Hi,
I recently discovered your collection of packages and think this is a wonderful project.
I looked through the pre-existing sample designs and did not find any that would match a relatively common (yet, fraught) concern:
Detecting causal effects with panel data
Currently, most people use the plm package for estimation - which is fantastic in its own right. However, I was wondering if the DeclareDesign suite can handle this concern, since the combination of fabricatr, estimatr, and DeclareDesign would be fantastic.
For example, I am assessing how elections impact trust in government at the county level with 27 years of data.
In your framework, I can see the following parameters for the setup:
Population: There is a stable population of 3082 counties
Repeated Measurement: There is a balanced panel with data for 27 years per county
Population: Assume, this entire population can be split into either Republican or Democrat counties (where assignment stays constant, i.e. they are considered either Republican or Democrat for all 27 years)
Random Assignment: Assume, every four years, an election occurs which is considered to be a truly “exogenous shock” i.e. all counties of a given party are randomly assigned as “winning election” (e.g Dem County - Dem President) or “losing election” (e.g. Rep County - Dem President) [1]
Causal Model to be Tested: Right after winning an election, “trust in government” increases - and then slowly falls back to baseline (and, vice versa for losing an election).
[1] Of course, incumbency effects would change the probability of being assigned to winning or losing, but presumably this can be added at a later stage.
Based upon the above, would you believe that:
- This kind of setup is easily / natively modeled with the DeclareDesign framework?
- If so, once modeled, am I correct that the fabricatr package could be used for power calculations?
- And, could the estimatr package be used for robust estimation of effects?
- Finally, can the estimatr package be used to address Difference-in-Difference models under such dependency constraints?
If the above is actually true, would you mind pointing me in the right direction on how to tackle this setup?
I would be happy to share the final outcome as a “Design Template” - since such setups are increasingly common in political science and policy frameworks and hopefully could be useful to others as well.
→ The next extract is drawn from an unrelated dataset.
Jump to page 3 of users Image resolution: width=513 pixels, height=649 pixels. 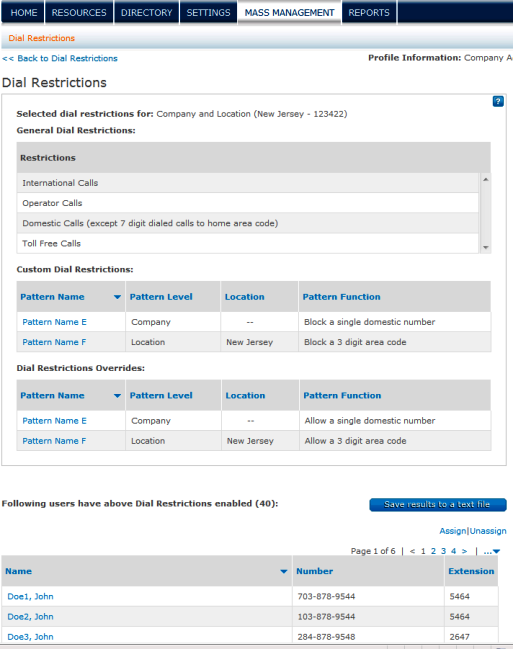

Highlighting some points of concern regarding panel data:
- For accurate inference, standard errors must be clustered at the appropriate level (e.g., County-level or State-level clusters)
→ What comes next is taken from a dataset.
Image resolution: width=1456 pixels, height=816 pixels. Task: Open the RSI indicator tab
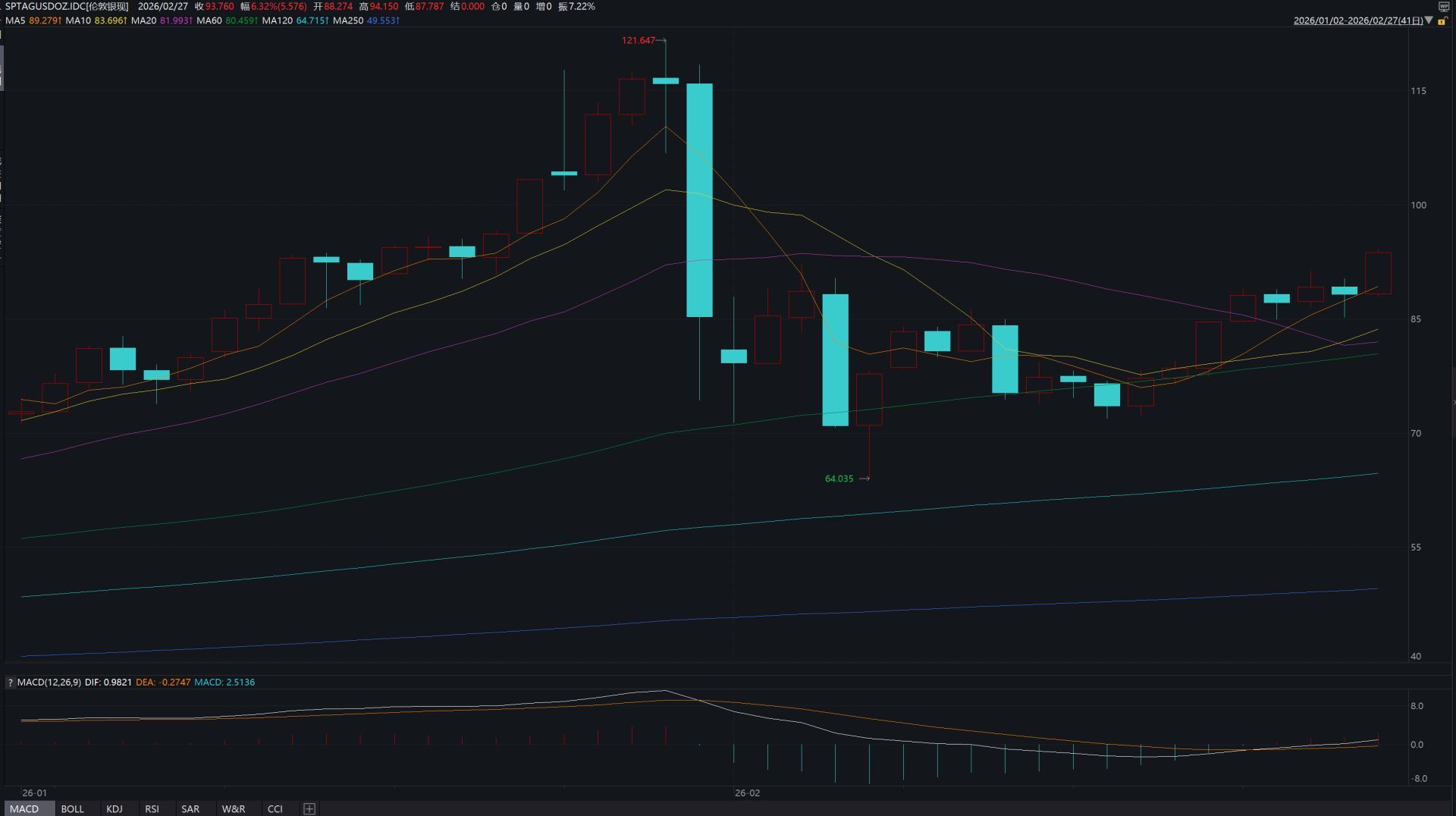pos(152,808)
- In most panel data, there are time-fixed effects (due to external factors, e.g. Hurricane Katrina or 2007 banking crisis)
- It is necessary to account for cross-sectional dependencies
- It is necessary to account for serial correlation at the county level (as well as differing levels of geographical hierarchy, e.g. State, Census Region) and block level (e.g. Republican / Democrat counties may experience unique changes over time)